What one realizes strolling these streets at dusk after witnessing a city change so exorbitantly over the years, and what one may oddly appreciate about the city that is San Francisco, is that it very much shows you the randomness and undoubted ruthlessness that is present in the natural universe and of those man-made constructs such as hyper-capitalism. As you continue to walk, you notice the rows of homes that were built here have endured the evening and morning fog for over 60 years. And with those who have come and gone, whether that be natural causes or cultural shifts and migrations, the weather like life itself can be most unpredictable, wild, and at times harsh. Yet like the random two weeks of 90-degree heat that scorches San Francisco every October, once every so often, things tend to lineup perfectly. Just as your sanity is about to run completely thin, you witness something incredibly special. This remarkable beauty makes you come to amends with the insignificant noises and trivial issues that arise in our daily lives and reinstates what is most important.

It becomes even more evident as you continued to walk and see how the paint on many of the older homes has naturally chipped and fallen apart, but besides the constant salt and wind damage to the edifices you take notice when walking these streets, are the various forgotten pots and side gardens that inhibit these quiet suburban-like dwellings next to newly renovated and gentrified modern monstrosities. The utter randomness of survival for many of these plants shows the importance and brutality of how money, time, and the universe works. It’s deepest inner mechanisms that show no lack of remorse to anything that can’t escape time or more importantly, don’t have access to the resources necessary for survival.

Photo by John Vincent

Many pass these flowers every weekend on their way to the parks and rarely take notice, yet they give the most complete picture of the people who either depart their native San Francisco in search of a more economical livelihood or for those that end up staying after packing their bags and moving across the country. The many in search of becoming the next “techstar” or the various peoples running away from past lives to find solace as a newly initiated member of some unique off-brand community in this movable feast of a city.

These long term gardens typically aren’t the Marina bunch that have flocked from Los Angeles in recent years and buy $18 avocado toast, and they sure aren’t the programmers that think SoMa will equate to anything remotely relatable to New York City nightlife. For the most part, many of those people disperse after a couple of years of car break in’s, high rent prices, and 56 degree July evenings to more favorable and land plenty locales.

In reality, I can’t tell you who will succeed or who won’t, or who perhaps will end up editing the ambigious definition of what it means to be regarded as a “San Franciscan” in the future.

Hell, I’m just another local that wants to be back at a bar with “Thizzle Dance” playing in the background. Someone like the many who has witnessed the evolution of this city and has long term hopes to succeed in keeping my family’s name alive here. But take it from the gardens along the windy outer reaches of the city, those random flowers that have endured nature’s most trying elements of neglect, adversity, and that have been able to adapt and withstand the changing tides of time. There are always a couple of unique ones that continue to fight and evolve besides all odds.

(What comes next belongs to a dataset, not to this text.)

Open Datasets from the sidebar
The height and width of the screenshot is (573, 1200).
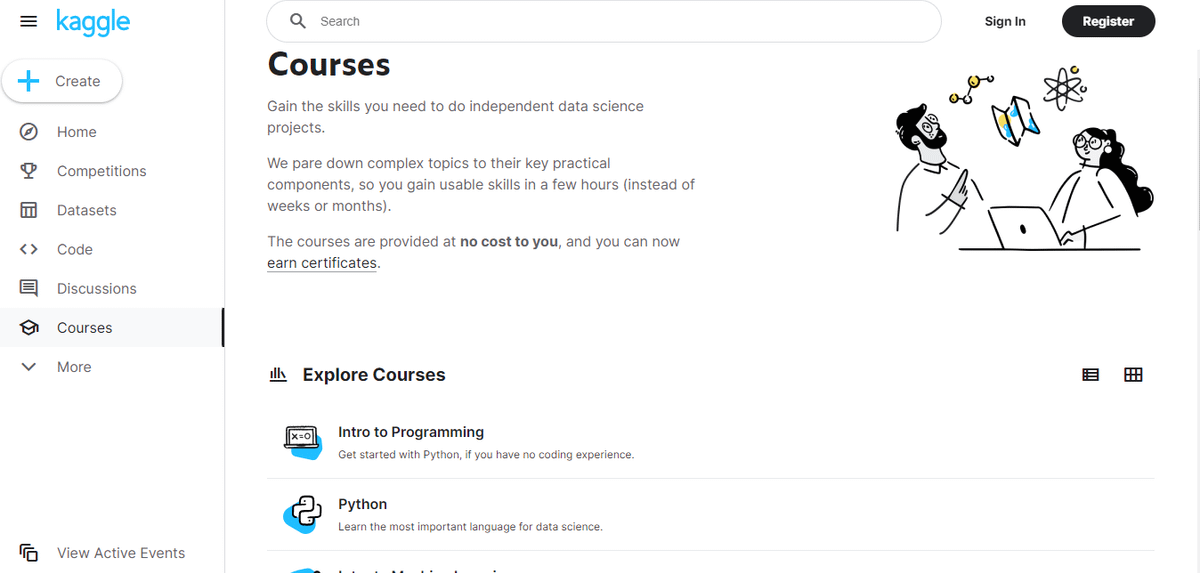coord(86,210)
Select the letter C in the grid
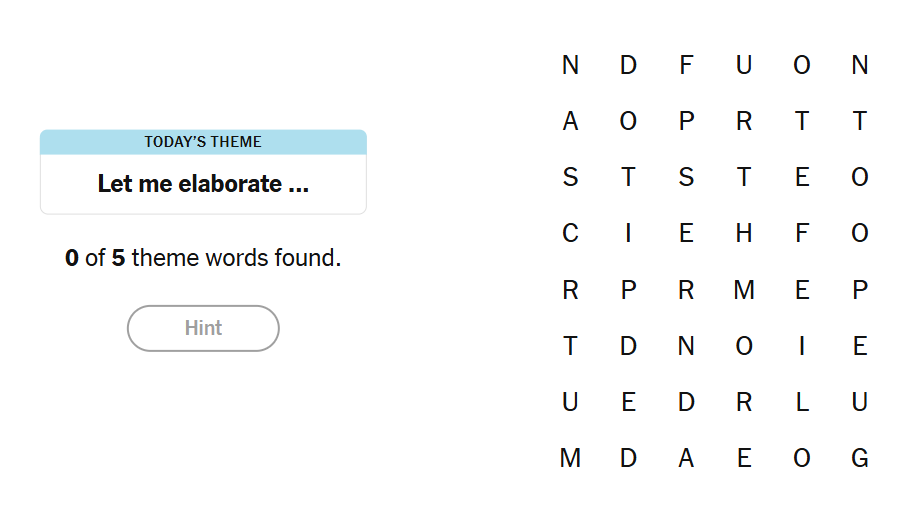 570,234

In the end, being next to the sea tends to wash memories away and always allows those to come and go as they please. So maybe you’ll call it quits after enough of the $1,500 rent, or because you’re tired of seeing somebody shoot up heroin while you wait for the bus, but in reality, it’s up to you and solely you whether you want to be another paint chip that momentarily was present, or to somehow find your way through the eternal fog and find the rare and occasional soft California blue skies.